At the time of writing this tweets on swine ‘flu—updates from Twitter, from someone, somewhere containing the words—are appearing at the rate of more than one a second.

image

Screenshot from Twist, Monday April 27 GMT 02:00

Most of these updates are, to put it charitably, less than helpful:

31 minutes past my appointment time, still sitting in doc’s waiting room, probably inhaling pure swine flu.

The humor is poor:

If swine flu is only passed on by dirty animals I’ll be ok but I feel sorry for my ex-wife!

Viral marketing campaign: Swine Flu…it’s the next SARS!

Amid the noise is the occasional plea for usable information:

Can someone tell me how to avoid swine flu? I really don’t want to get it.

Some of it is weird:

Your ad on my swine flu mask. Live/work on Chicago’s northside. Will wear mask at all times when outdoors. No joke. [Message] me if interested.

I suppose we shouldn’t be too surprised about this.

Twitter is a wonderful way to share information. It is immediate and undiscriminating. Anyone can contribute, and a BBC tweet looks exactly the same as a tweet from that guy who lives next door who always has a toothpick in his mouth. It’s a great leveler.

So we believed—and still believe—that it’s a sort of global brain: a way to distribute news and information without censorship and without regard to the importance of the twitterer.

Which is fine if it’s an eyewitness account of a terrorist attack or an earthquake.

But with a potential pandemic it’s just an epidemic of noise.

Some argue it’s fostering panic. Evgeny Morozov of the Open Society Institute writes on the Foreign Policy website that

The “swine flu” meme has so far  that misinformed and panicking people armed with a platform to broadcast their fears are likely to produce only more fear, misinformation and panic.

I’m not sure that panic is the right word for what is going on. After all, nearly every mainstream media has put swine flu atop its bulletin for the past few days, so it’s actually not surprising.
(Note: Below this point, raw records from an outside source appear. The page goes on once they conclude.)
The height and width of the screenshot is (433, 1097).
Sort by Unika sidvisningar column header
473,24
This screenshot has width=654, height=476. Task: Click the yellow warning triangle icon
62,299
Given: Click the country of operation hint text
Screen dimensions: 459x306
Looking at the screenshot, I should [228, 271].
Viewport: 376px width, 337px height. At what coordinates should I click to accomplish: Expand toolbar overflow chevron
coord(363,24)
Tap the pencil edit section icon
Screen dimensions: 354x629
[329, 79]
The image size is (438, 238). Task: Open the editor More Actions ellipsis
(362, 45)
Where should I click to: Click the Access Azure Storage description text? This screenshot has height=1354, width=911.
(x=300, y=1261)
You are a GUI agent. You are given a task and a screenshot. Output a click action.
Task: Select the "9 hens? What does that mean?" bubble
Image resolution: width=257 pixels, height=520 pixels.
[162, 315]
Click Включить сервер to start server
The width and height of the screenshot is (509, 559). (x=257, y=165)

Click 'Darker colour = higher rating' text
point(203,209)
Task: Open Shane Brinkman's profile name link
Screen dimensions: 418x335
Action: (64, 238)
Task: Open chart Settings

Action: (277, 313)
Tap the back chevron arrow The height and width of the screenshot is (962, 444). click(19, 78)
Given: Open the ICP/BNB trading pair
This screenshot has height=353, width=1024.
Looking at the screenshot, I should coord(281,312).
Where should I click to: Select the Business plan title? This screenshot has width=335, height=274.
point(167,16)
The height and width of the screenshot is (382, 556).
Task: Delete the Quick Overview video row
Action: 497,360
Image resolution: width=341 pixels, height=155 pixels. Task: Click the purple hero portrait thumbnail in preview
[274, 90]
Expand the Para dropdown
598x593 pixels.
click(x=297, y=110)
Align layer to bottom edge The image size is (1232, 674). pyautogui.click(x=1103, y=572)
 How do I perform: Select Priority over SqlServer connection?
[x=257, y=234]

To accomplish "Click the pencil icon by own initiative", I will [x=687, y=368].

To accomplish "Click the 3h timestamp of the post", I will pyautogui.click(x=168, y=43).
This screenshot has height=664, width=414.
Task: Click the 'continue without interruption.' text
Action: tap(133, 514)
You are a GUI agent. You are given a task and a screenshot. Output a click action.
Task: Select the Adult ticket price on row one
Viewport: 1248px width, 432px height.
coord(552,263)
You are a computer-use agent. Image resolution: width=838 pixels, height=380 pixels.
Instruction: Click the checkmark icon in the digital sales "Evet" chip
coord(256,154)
Panic’s not the word. I’d say it’s more like a babble of noise—most of it poor attempts at humor–which drowns out the useful stuff.

One of the tenets of social media is that the more people involved, the smarter everyone gets. But Twitter doesn’t always work that way.

Twitter is a stream. A waterfall of words. Great if you’re just gazing, but not if you’re looking for information.

The sad thing is that amidst that tweet-a-second cascade are all the links necessary to understand what is going on.

They’re just not being  heard.

Sometimes the system works. A good example is what happened in Austin, Texas, when word spread on Twitter earlier this month of a gunman atop a bar. Within half an hour the local newspaper, the Austin American-Statesman was updating its twitter feed with the news. An hour or so later the paper was not only carrying what the police were saying; it was actively countering twitter reports of hostages being taken, and of someone getting shot, by saying what the police were not saying.

The reporter involved Robert Quigley, wrote on a blog that

once we confirmed what was actually happening, the rumors stopped flying (or at least slowed down). This is not meant to embarrass anyone – tweets from the public are what often alert us to news event, and they many times have been accurate and excellent reports. But in a case like this one, having a journalist who has access to the police and the habit of verifying information is valuable. It did turn out that the guy did not have a gun, and police now say he was never in danger of harming himself or others.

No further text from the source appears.